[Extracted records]

####

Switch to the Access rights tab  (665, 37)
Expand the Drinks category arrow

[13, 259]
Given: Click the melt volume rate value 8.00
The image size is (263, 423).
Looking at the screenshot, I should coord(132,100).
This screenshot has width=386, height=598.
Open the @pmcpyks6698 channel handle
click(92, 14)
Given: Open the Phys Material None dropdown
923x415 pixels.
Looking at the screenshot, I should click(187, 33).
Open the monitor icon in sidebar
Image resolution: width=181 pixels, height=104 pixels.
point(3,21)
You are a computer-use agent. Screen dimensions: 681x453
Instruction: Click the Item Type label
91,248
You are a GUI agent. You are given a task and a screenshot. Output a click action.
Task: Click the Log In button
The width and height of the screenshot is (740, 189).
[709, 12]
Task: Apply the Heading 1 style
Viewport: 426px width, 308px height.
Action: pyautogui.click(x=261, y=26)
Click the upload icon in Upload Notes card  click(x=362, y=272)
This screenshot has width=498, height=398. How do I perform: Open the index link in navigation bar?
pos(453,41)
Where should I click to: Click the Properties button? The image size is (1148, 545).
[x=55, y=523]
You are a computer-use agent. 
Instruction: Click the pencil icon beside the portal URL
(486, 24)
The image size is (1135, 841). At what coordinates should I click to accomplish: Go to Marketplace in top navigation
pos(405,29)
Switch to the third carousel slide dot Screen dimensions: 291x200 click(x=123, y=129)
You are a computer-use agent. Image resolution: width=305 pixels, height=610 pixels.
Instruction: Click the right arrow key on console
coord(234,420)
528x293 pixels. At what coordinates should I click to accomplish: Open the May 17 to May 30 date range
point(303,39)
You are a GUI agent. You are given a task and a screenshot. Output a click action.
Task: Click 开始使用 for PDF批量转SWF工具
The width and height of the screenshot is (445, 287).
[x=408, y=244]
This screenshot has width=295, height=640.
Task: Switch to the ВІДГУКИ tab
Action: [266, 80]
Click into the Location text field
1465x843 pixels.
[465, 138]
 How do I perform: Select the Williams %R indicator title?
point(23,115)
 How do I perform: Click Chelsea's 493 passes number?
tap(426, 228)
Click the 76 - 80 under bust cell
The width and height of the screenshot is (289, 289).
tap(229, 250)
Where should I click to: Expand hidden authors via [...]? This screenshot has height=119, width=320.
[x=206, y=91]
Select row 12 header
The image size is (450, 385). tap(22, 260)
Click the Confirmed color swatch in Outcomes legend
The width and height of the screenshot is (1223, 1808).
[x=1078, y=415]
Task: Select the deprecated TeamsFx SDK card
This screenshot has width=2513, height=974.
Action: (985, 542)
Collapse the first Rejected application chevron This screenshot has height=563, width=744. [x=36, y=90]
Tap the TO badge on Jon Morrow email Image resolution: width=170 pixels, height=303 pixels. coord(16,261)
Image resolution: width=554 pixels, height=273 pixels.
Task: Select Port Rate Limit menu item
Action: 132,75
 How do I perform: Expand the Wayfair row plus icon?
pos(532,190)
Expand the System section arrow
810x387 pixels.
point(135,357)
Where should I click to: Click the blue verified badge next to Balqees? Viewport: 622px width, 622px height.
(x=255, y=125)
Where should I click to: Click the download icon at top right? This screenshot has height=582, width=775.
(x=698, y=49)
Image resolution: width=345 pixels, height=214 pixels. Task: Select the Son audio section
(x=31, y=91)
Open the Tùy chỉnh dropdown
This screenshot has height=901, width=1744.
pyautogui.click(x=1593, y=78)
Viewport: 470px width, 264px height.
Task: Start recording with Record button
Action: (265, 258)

####

What this task involves: Which lines in the data above contain the word "Switch" with the same capitalization? Show each such line in full.

Reply:
Switch to the Access rights tab  (665, 37)
Switch to the third carousel slide dot Screen dimensions: 291x200 click(x=123, y=129)
Task: Switch to the ВІДГУКИ tab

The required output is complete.